Metrological Validation of a Measurement Procedure for the Characterization of a Biological Ultrasound Tissue-Mimicking Material

Abstract

The speed of sound and attenuation are important properties for characterizing reference materials such as biological phantoms used in ultrasound applications. There are many publications on the manufacture of ultrasonic phantoms and the characterization of their properties. However, few studies have applied the principles of metrology, such as the expression of the uncertainty of measurement. The objective of this study is to validate a method for characterizing the speed of sound and the attenuation coefficient of tissue-mimicking material (TMM) based on the expression of the measurement of uncertainty. Six 60-mm-diameter TMMs were fabricated, three 10 mm thick and three 20 mm thick.

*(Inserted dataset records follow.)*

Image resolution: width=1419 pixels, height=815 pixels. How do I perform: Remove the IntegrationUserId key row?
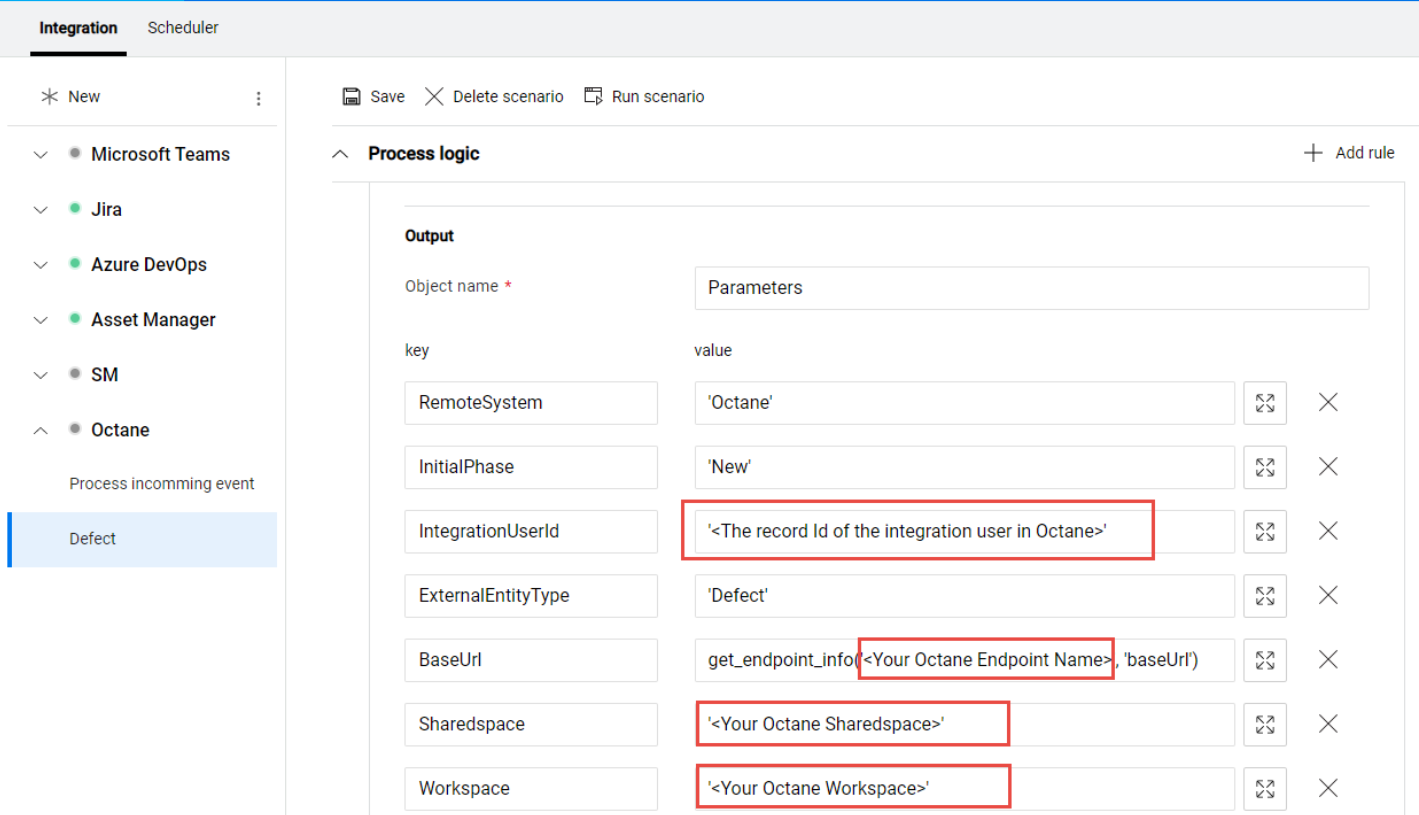tap(1328, 531)
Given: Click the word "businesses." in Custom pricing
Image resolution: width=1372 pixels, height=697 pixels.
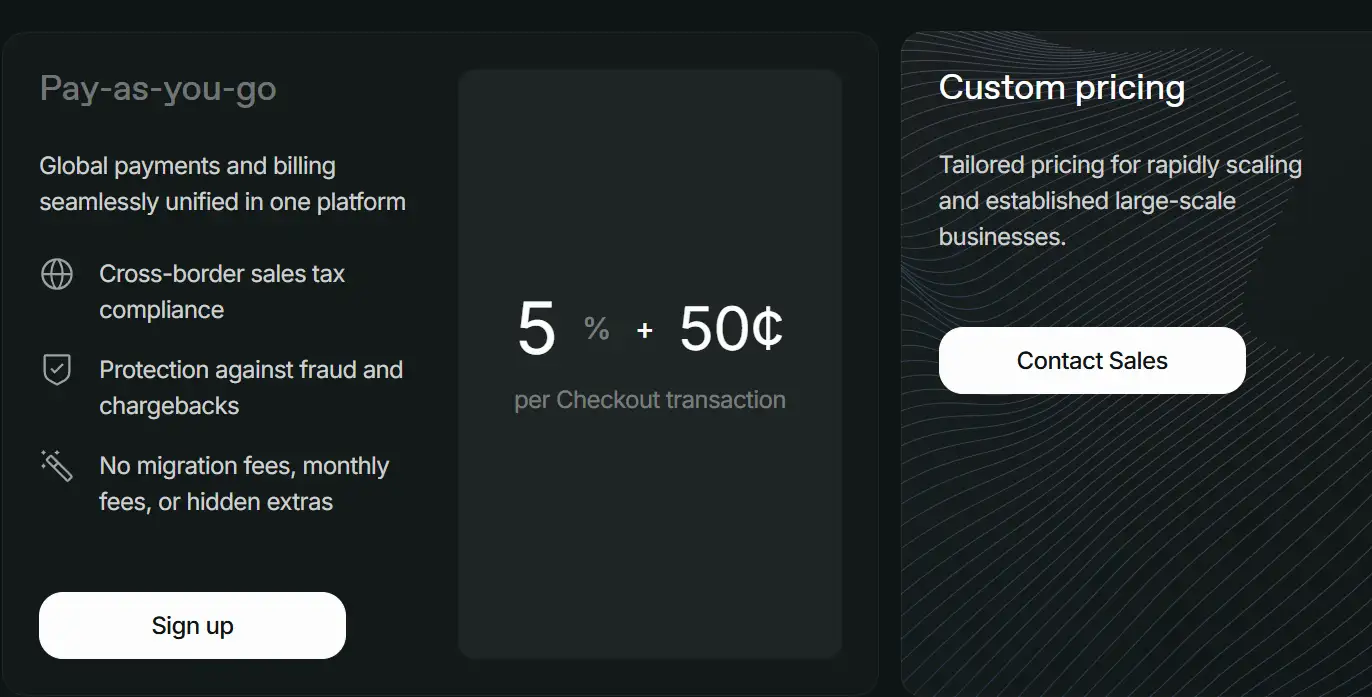Looking at the screenshot, I should point(1002,237).

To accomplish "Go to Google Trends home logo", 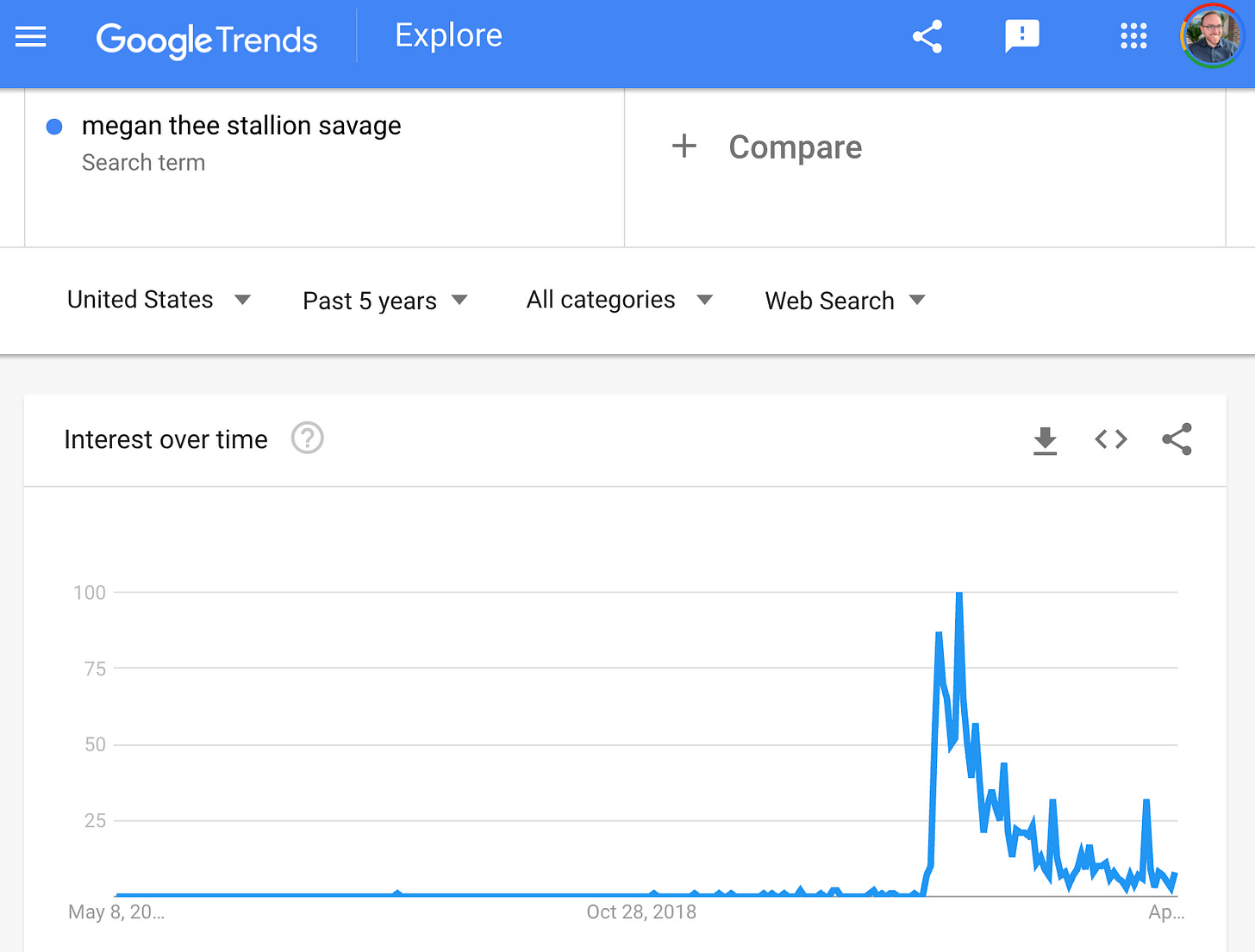I will pyautogui.click(x=207, y=40).
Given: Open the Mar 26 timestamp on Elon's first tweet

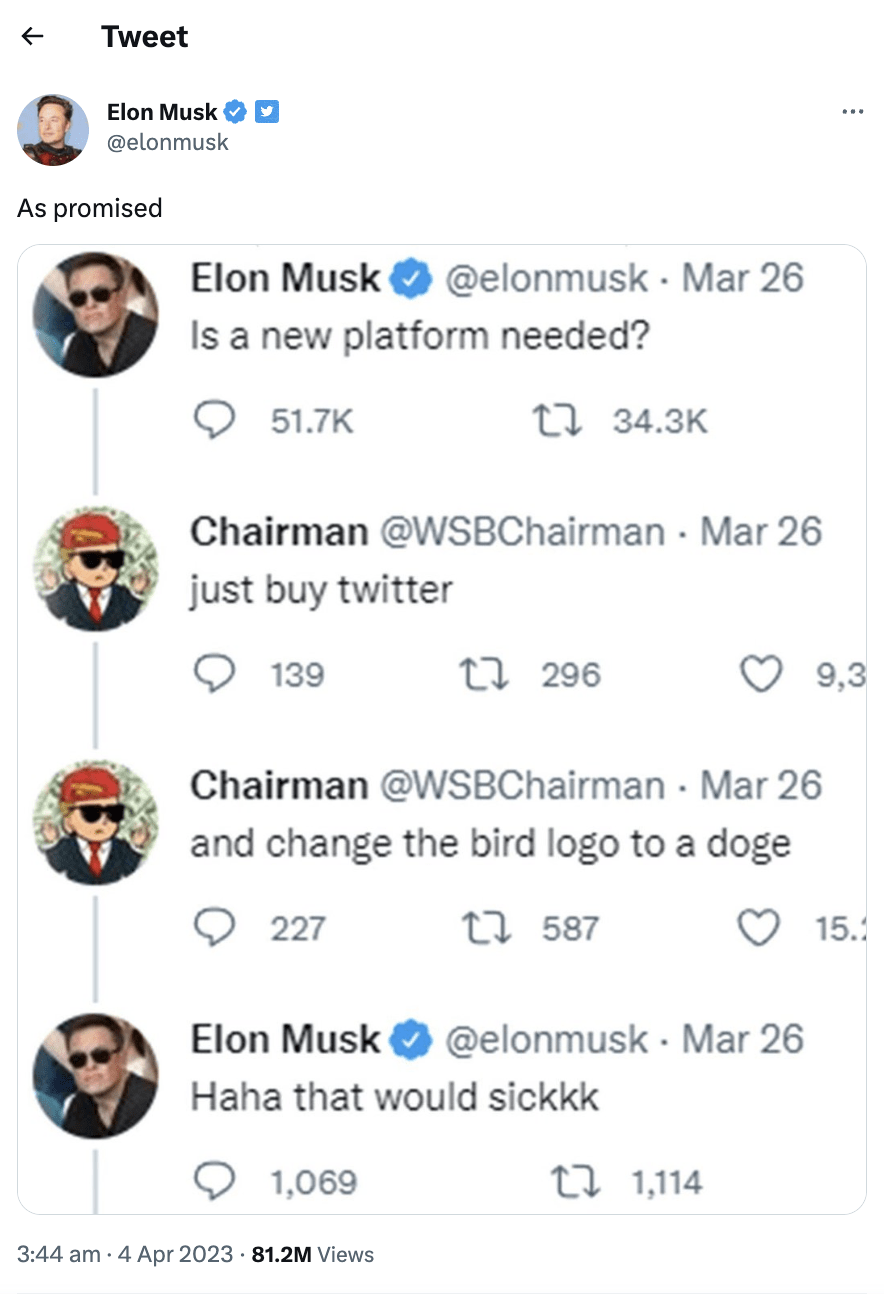Looking at the screenshot, I should coord(741,278).
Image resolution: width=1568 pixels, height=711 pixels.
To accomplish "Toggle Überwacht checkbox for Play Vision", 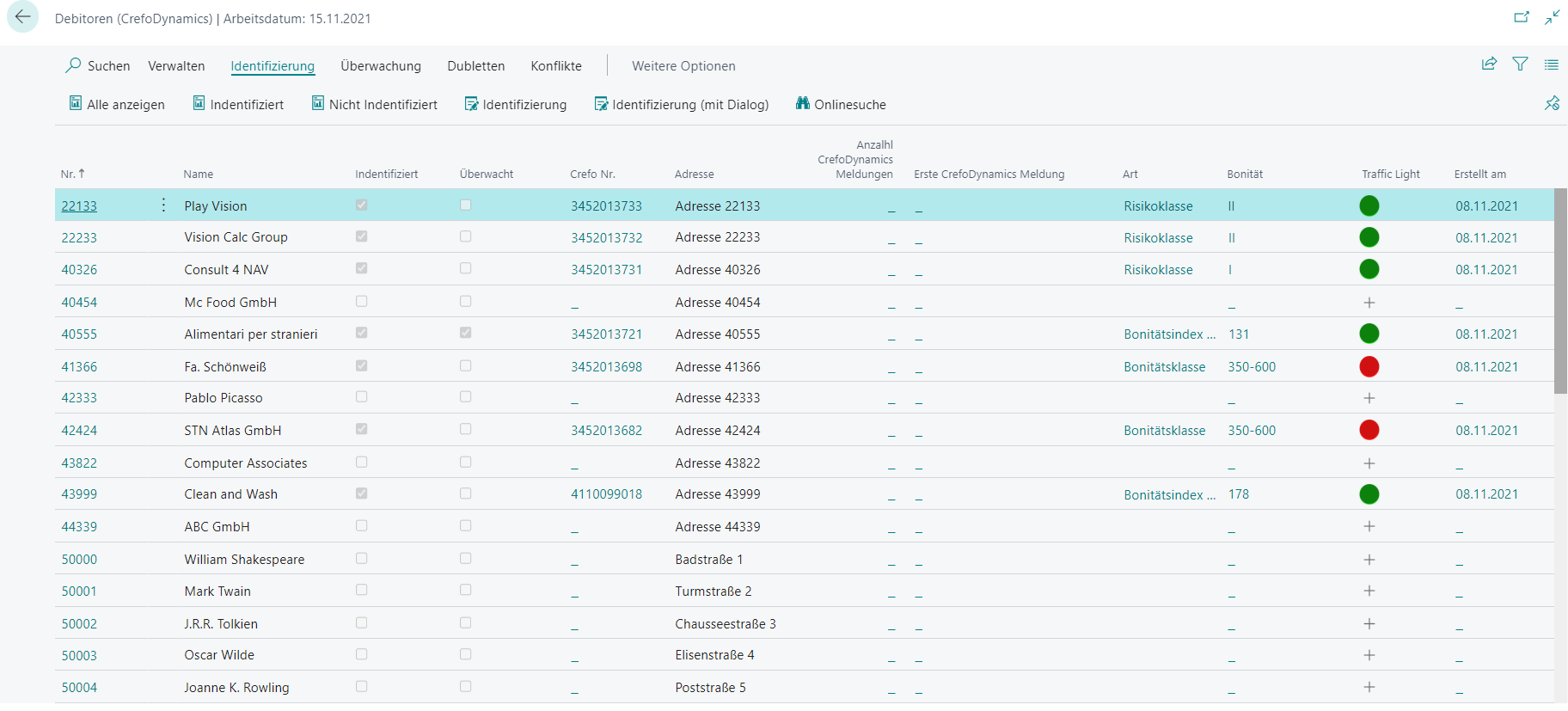I will pyautogui.click(x=465, y=205).
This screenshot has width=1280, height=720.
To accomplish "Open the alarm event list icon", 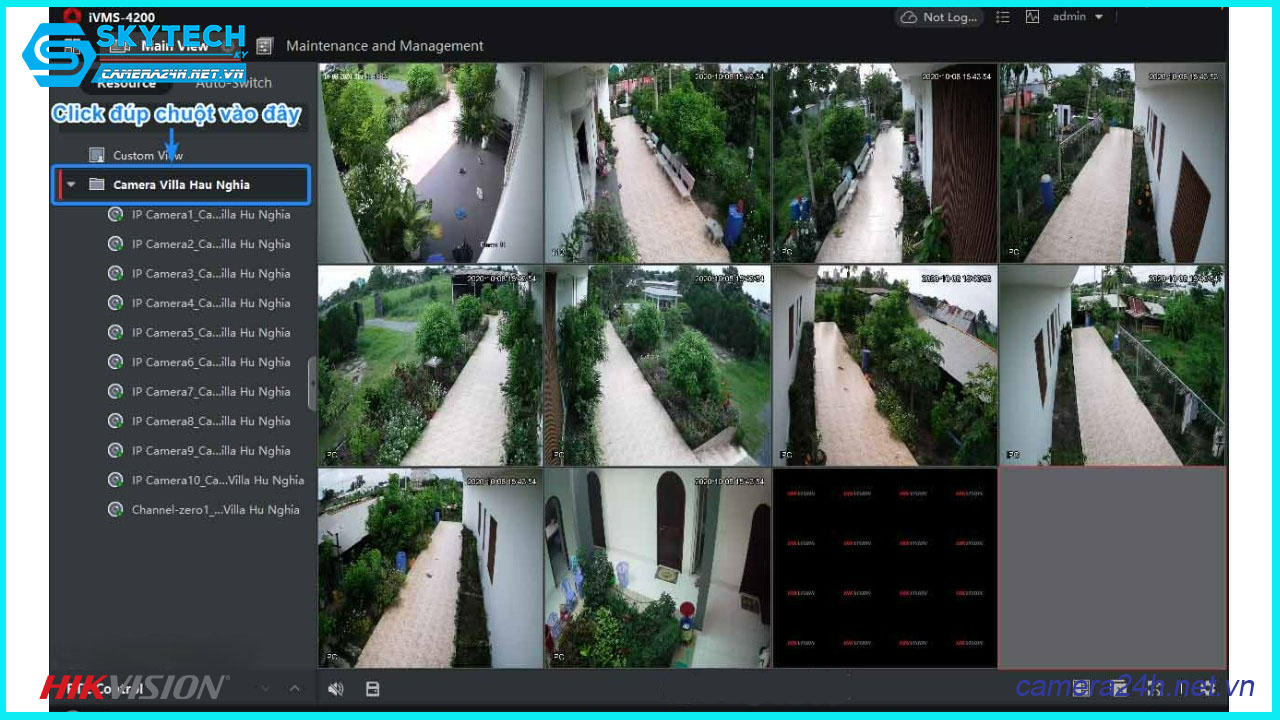I will point(1002,17).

The experimental setup comprised two ultrasonic transducers, acting as transmitter or receiver depending on the stage of the measurement protocol, both with a nominal center frequency of 5 MHz and an element diameter of 12.7 mm. A sine burst of 20 cycles and 20-V peak-to-peak amplitude at 5 MHz excited the transmitter transducer, producing a maximum pressure of 0.06 MPa. The measurement method was based on the through-transmission substitution immersion technique. The speed of sound measurement system was validated using a calibrated stainless-steel cylinder as reference material, and normalized errors were <0.8. The attenuation coefficient measurement method was validated using replicated measurements under repeatability conditions. The normalized error between the two measurement sets was <1. The proposed uncertainty models for the measurements of the speed of sound and the attenuation coefficient can help other laboratories develop their own uncertainty models. These validated measurement methods can be used to certify a TMM as a reference material for biotechnological applications.